恐怖心が雑音のようにチラついてくる
そして闇ギルドのマスターは私がこの場所まで来れた事に危機感すら思っていないのか余裕の表情で私を見つめてくる。
初めはただの小娘だと見下されているのだと思っていたのだが、そもそもここまでくる時点で下にいる奴らを倒さなければならない時点である程度の強さは証明されているようなものである。

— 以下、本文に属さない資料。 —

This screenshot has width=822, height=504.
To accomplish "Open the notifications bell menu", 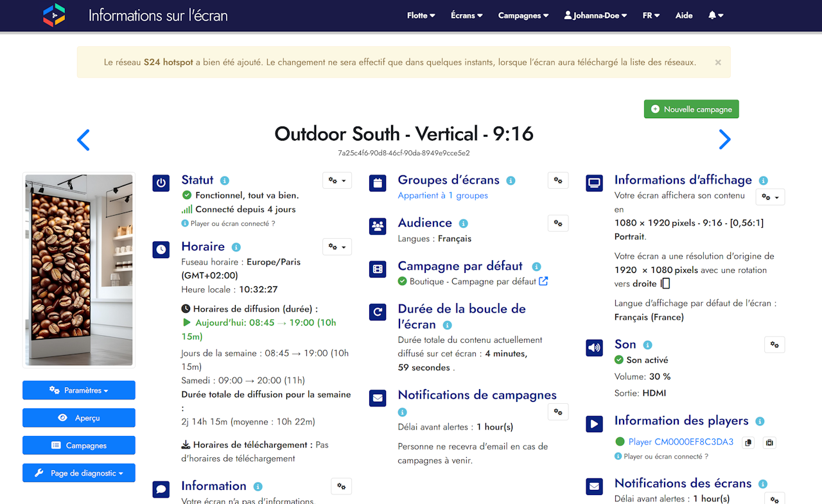I will (716, 15).
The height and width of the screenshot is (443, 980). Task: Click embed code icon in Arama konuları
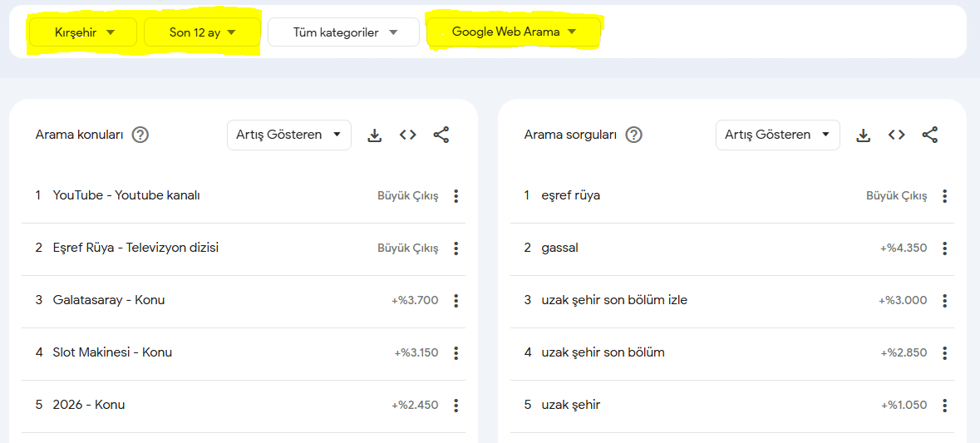point(407,135)
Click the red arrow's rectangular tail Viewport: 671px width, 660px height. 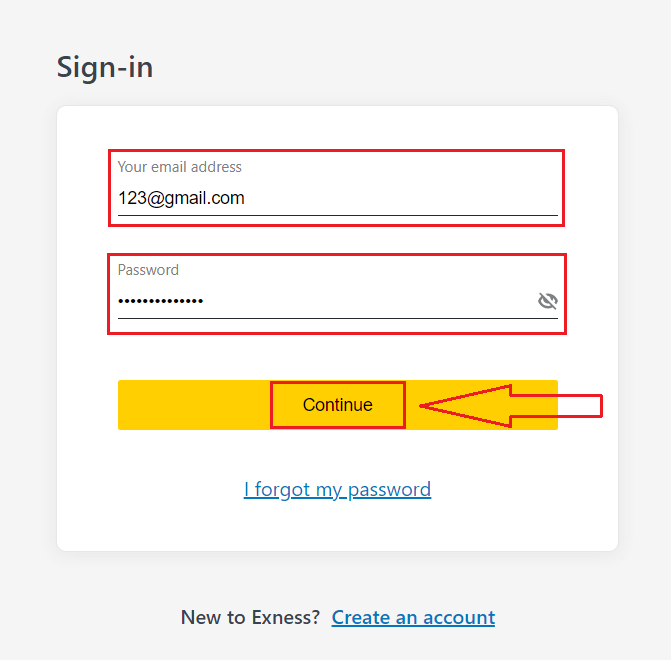click(560, 405)
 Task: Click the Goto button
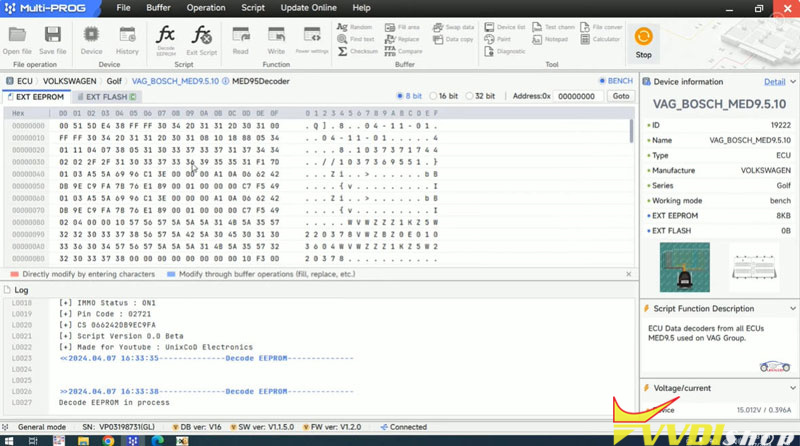(x=620, y=96)
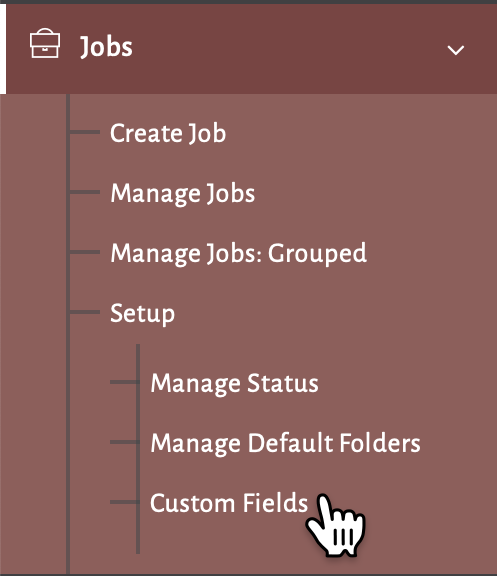Click the branch dash beside Create Job
Viewport: 497px width, 576px height.
point(84,132)
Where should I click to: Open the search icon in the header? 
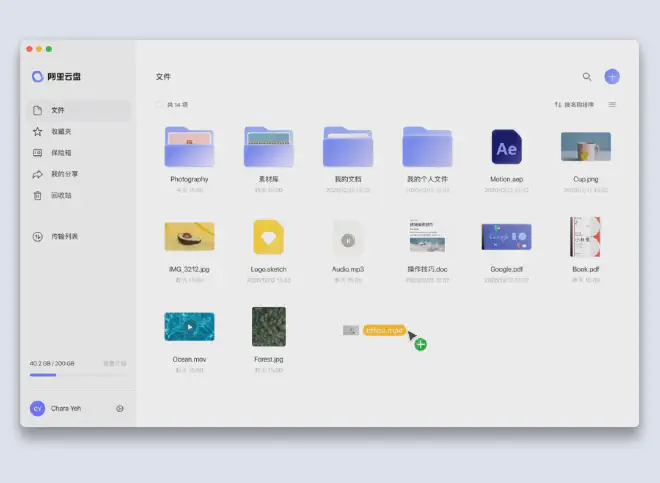pos(587,77)
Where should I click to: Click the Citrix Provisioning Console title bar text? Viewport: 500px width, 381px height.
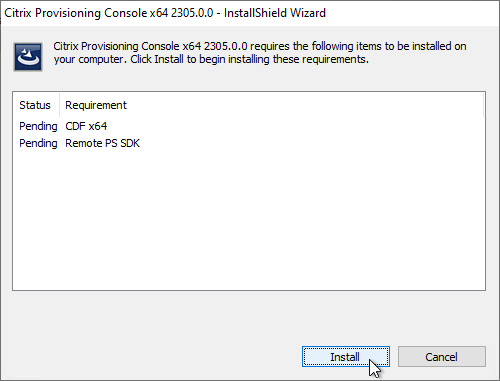[109, 13]

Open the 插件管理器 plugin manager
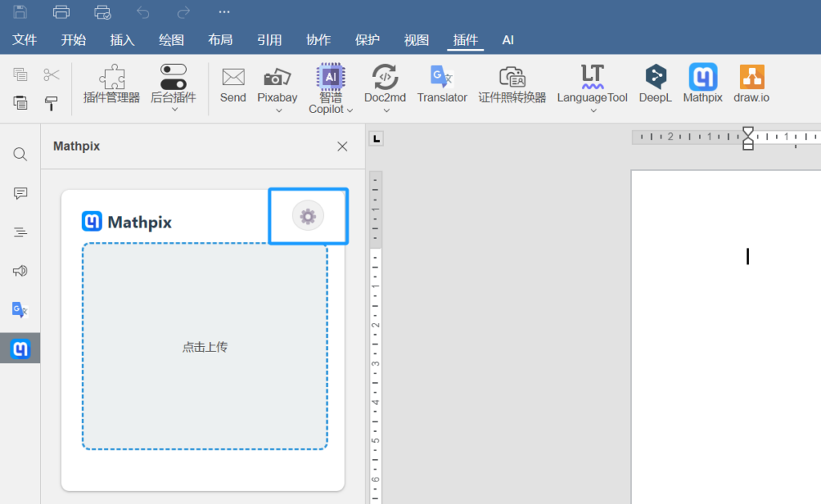(x=113, y=83)
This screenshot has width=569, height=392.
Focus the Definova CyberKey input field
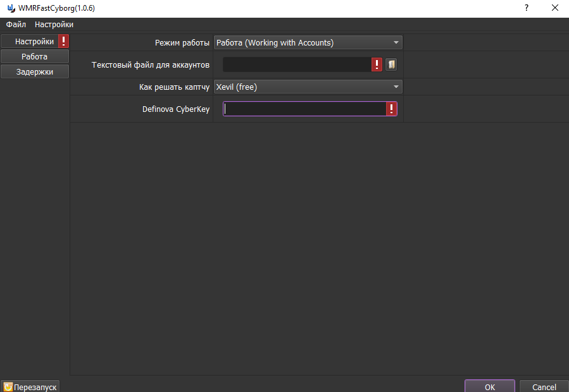[x=304, y=109]
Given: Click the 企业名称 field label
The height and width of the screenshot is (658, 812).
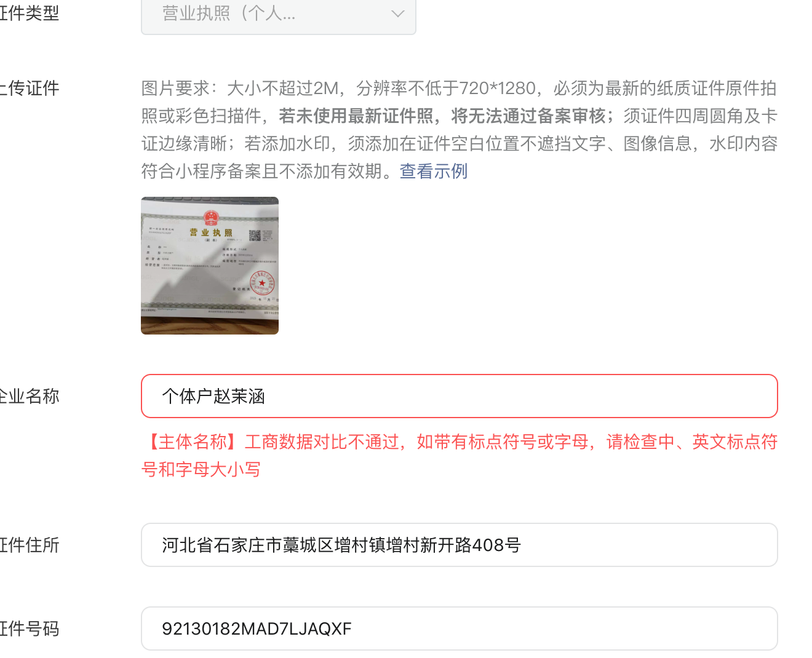Looking at the screenshot, I should click(30, 396).
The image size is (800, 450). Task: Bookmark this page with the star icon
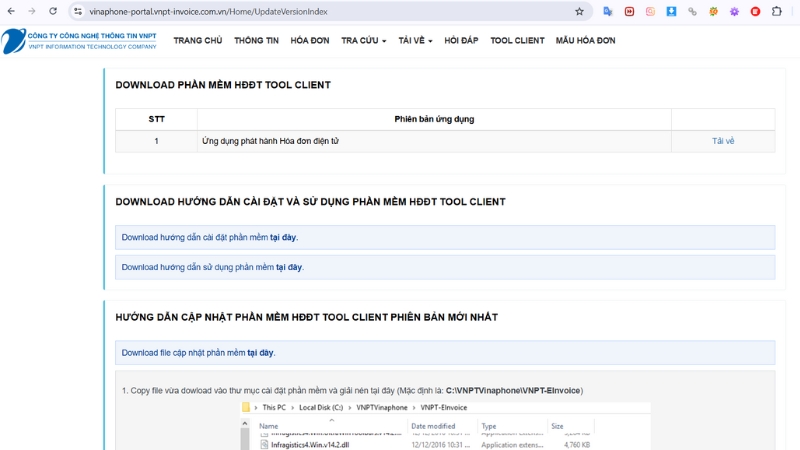579,11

であるにもかかわらず、まるで街娘が訪れたような態度をしている闇ギルドのマスターの態度に不自然さを感じてしまう。
「君はなぜこの俺が君に対して警戒をしていないか、そう思っているようだな」
そして、そんな私の感情を見抜いたのか、闇ギルドマスターが少しだけ意地悪そうな表情で聞いてきた。
その顔は、昼間だというのに少しだけ薄暗い室内ということも相まって、実に悪役然とした表情であった。
「そ、それは……」
まさかとは思うが、不意打ち要員として誰かがこの部屋のどこかに潜んでいる、または魔術陣を隠して設置しており奇襲ができるようにしているのかとも思ったのだが、他に誰かが潜んでいるようにも、魔術陣があるようにも思えない。
そもそもこの部屋には椅子とテーブルしかなく、引っ越したばかりでまだ家具も何も揃えていないと言った感じの部屋であるため人や魔術陣を隠す場所がないのである。
その事からも闇ギルドがつい最近ここへ拠点を移したという噂は本当なのだろう。
一体なぜ、これほどの闇ギルドが拠点を移さなければならなかったのか気になる所なのだが、今はそんな事よりも目の前の男に集中するべきだ。
いくら、相手が強かろうと、何か策を練っていようとも、私の方が強いに決まっているのだから、恐れることなど何もない。
そこまで思った所で、私はこないだ行ったカイザルとの模擬戦を思い出し、ほんの少しだけ恐怖心が雑音のようにチラついてくる。
しかしながら、あの時はカイザルが異常なだけであって、そうそうあのようなイレギュラーな事があるわけがないし、あっていい筈がない。
「まぁそうカリカリするんじゃねぇよ嬢ちゃん。 殺気がダダ漏れじゃないか。 せっかちな女は嫌いじゃねぇが、それはベッドの中だけの話だ。 とりあえずこのまま戦うのも味気ないとは思わないか? 少しだけ話そうや」
「残念ね。 私はあなたとは何も話すつもりはないわ」
きっとこうやってお兄様もこの男の口車に乗せられて騙されたのだろう。
こんなやつの言うことを聞く必要も無ければ即刻ぶっ潰していいレベルである。
そして私は相手の返事を待たずに魔杖に魔力を込め、杖先で魔術陣を描き魔術を行使する。